It's a couple of days before Christmas and all through the Bay Area, kids are wide-eyed and waiting with the usual holiday hysteria. Will Santa come through? Is he real? How do we know?
Just in case of any doubt, some parents go gung ho-ho-ho.
They supplement Santa's magic with practical props. Some nibble on cookies or leave trails of gumdrops. Some lift ladders to rooftops to make "sleigh landing" noise. Some stay up to all hours assembling complicated toys.
One mom, Harsha Shah, of San Jose, always kept the fantasy going, with long letters from Santa that made a good showing. She'd sift talcum-powder "snow" boot prints by the fireplace with care, to prove that the big guy had really been there. This
For Steve Brown's children in Oakley, he went the "ash" shoe-print/fireplace route. "It was many years before one of them noticed that Dad and Santa wore the same size boots."
Fresh hay scattered on the roof next to the chimney leading to the front door, kept Brad Piatt, of Moraga's, three boys pining for more. He'd use "two knuckles to imprint the shag carpet with deer prints" back then. The family kept up the ruse 'til the boys were at least 10. Reindeer in the house? Oh, Brad, say it ain't true. "We're an equal-opportunity household," he said. "Animals, too."
Tricks of St. Nick
Sometimes convenient "mishaps" have helped Santa out, causing parents to send children scattering about. This frees up adults to skulk and to plot and provides great family stories to cherish a lot.
The big electric coffee pot Mary Jenevein's folks often used, would each Christmas Eve -- without fail -- just happen to "blow a fuse." Their whole Oakland hills house would go suddenly dark, Jenevein said, and she and her sister would be hustled upstairs to bed. Lots of fussing would ensue, allegedly with flashlights and fuses. But it really was all just a series of grown-up ruses.
"When the lights came back on," she said, "Santa had come with our presents!" To them, the whole fuse-fueled fiasco actually made absolute sense.
Even Jennifer Wilde, of Alameda, never questioned her sweet Nana, who at each Midnight Mass would "forget" her purse and run home to help Santa. "By the time we got home, all the gifts were out." It was quite a few years before Wilde figured it out. Now she does the same for her 10-year-old son, who still expects St. Nick to provide all the fun.
Out with the doubt
Rich Morse, of San Ramon, and his wife were really quite clever, when they found their 7-year-old daughter, Jessica, had written Santa a serious letter. They steamed it open and were dismayed to find out that it seemed their little girl was starting to doubt. She had written to Santa, asking if he were real.

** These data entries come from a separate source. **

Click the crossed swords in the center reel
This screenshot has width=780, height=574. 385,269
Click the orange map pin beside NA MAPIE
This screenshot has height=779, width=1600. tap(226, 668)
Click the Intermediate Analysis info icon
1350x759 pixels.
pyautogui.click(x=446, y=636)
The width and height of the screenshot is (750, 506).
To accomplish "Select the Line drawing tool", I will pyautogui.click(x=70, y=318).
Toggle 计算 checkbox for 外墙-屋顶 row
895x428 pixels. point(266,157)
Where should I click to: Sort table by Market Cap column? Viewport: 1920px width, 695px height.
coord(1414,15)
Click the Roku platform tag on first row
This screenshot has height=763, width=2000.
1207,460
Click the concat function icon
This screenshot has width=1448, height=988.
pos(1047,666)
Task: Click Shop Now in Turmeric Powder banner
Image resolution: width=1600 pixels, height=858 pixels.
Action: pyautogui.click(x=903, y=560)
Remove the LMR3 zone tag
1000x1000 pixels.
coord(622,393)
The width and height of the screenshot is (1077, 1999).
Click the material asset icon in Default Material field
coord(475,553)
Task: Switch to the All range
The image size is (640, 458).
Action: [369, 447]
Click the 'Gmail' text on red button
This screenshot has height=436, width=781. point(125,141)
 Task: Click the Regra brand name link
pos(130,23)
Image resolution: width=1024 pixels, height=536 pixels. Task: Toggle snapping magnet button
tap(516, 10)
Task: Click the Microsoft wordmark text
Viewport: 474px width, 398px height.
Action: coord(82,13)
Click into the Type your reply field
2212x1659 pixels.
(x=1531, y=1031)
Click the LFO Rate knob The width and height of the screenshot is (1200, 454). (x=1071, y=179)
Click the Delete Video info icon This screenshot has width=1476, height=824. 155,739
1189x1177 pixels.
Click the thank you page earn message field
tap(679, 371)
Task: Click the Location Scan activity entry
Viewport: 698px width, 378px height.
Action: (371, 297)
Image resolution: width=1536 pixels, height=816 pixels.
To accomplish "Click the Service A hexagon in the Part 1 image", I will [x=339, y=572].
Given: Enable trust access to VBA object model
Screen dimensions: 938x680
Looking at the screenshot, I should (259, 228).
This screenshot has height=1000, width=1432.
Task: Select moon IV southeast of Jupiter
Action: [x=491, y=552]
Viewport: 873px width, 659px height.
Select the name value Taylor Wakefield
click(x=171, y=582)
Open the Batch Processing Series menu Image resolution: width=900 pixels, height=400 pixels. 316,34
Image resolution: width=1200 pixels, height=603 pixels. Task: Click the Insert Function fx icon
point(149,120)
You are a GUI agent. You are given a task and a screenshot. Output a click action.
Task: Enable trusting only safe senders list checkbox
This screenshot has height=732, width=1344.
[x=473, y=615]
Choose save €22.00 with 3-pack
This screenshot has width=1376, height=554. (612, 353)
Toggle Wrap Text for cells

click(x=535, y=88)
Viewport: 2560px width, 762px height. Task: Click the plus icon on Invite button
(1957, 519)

If he sent back a photo, then that might seal the deal.
Luckily, the Morses had a friend who was a professional clown, and also played Santa Claus coming to town. They asked him to send a publicity shot of himself, and they placed it next to nibbled-on cookies for the Jolly Old Elf.
"When I got that picture of him, I was blown away," said Jessica Nolen-Morse, now 25 and a master's student at Oregon State today. She said the photo helped her faith fully renew, and kept the fun going for another year or two.
Alas, even the best efforts don't always do the trick. When Frances Beaulieu's daughter was 6, kids at school claimed there was really no St. Nick. So Beaulieu explained Santa was all about love and joy, and that Daddy and Mother were indeed the ones who delivered the toys.
"She immediately burst into tears," Beaulieu, of San Leandro, recalled, "and declared I was Mrs. Meany," just the worst mom of all. Yet the sadness wore off and a family tradition came to be. From then on, a gift from "Mrs. Meany" always lay 'neath the tree.
So on Mamas, on Papas and even Aunt Lous. All your efforts have triumphed, though your kids now know it's you. The spirit of Christmas will live on and thrive, as long as parents are childlike -- they'll keep Santa alive.